For as much as many are focused on the gaming and consumer-level productivity potentialities of XR, much of the progress in the field is happening in other markets, like industry and medicine. To wit, Microsoft announced that it’s partnering with a medical technology company called Stryker to use HoloLens to design better operating rooms.
In a blog post, Microsoft explained that, “Everything from lighting, to equipment, tools, and even patient orientation, varies depending on who is using the operating room at any given moment. Equipment placement is critical as it effects [sic] ergonomics, efficiency, and task load, all of which have the potential to burden staff and slow procedures.”

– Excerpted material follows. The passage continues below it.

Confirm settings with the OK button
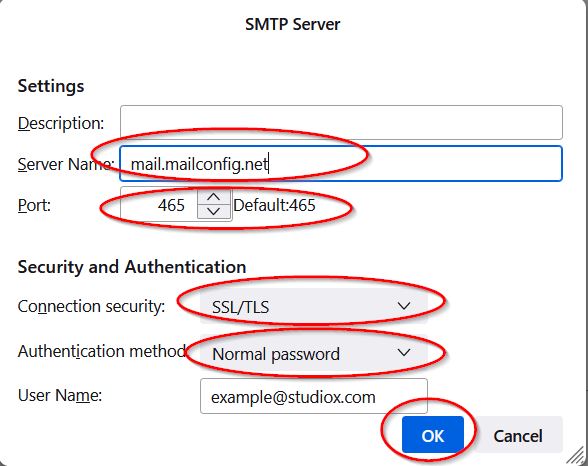588x466 pixels. pyautogui.click(x=433, y=435)
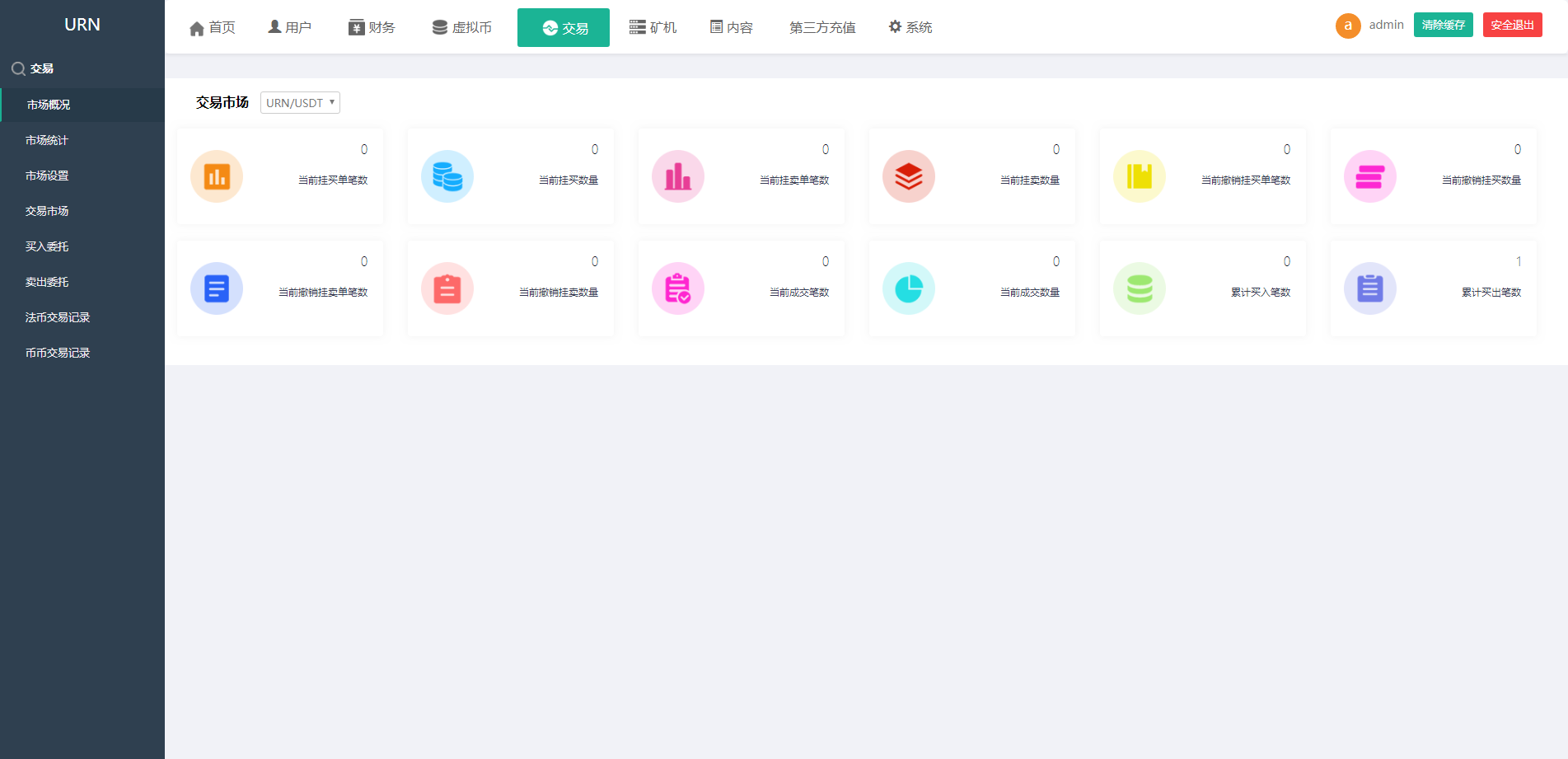The image size is (1568, 759).
Task: Switch to the 财务 navigation tab
Action: [x=372, y=28]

To design better operating rooms, the company said, heads of multiple surgical disciplines need to physically meet to solve these issues, and a 3D design environment can help them do so much more efficiently. The post also stated:
Recognizing that the current model of operating room design needs to be evolved from 2D to 3D, and knowing that the needs of these specialties can be quite divergent, Stryker has found a way to design a shared operating room that can accommodate all surgical disciplines in a far more efficient manner.

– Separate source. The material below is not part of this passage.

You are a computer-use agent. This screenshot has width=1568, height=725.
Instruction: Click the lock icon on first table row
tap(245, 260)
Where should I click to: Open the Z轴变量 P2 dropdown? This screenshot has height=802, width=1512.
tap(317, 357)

The project is called ByDesign, and the idea is that people can rapidly mock up operating rooms, replete with all the necessary surgical equipment, and all parties can view it in 3D via HoloLens.

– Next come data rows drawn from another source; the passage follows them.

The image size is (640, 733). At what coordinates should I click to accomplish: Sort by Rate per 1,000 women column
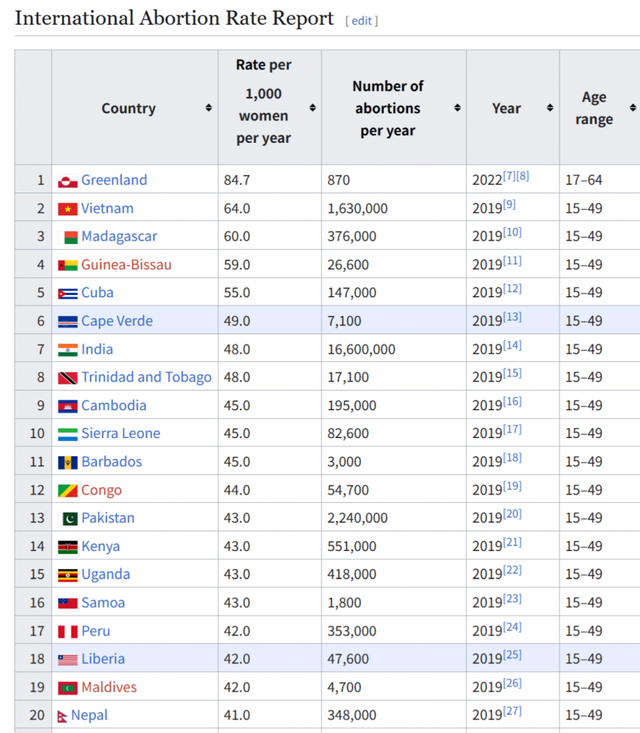[x=312, y=108]
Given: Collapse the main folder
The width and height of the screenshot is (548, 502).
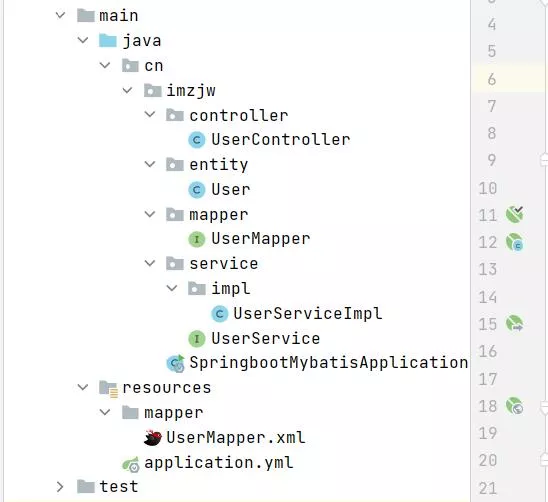Looking at the screenshot, I should point(60,15).
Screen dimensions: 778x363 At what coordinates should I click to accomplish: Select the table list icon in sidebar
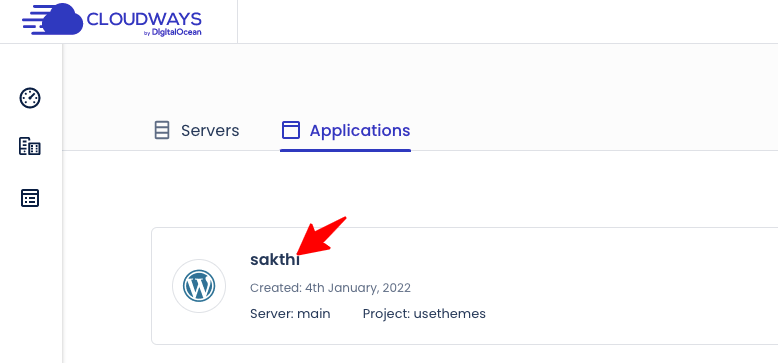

The post mentioned other healthcare use cases, including one called VimedixAR, which creates ultrasound simulations to learn safer ways of conducting the procedure. Medical researchers at Case Western Reserve University and the Cleveland Clinic are also using HoloLens to train doctors on human anatomy.
There are numerous other ways the medical field may benefit from using holograms to solve problems and learn techniques, and those can be paired with other new XR-like tools, as well. For example, the University of Missouri’s Immersive Visualization Lab is using motion capture to look at how doctors can be more efficient in operating and examination rooms--an effort that would seem to closely fit with Stryker’s ByDesign work.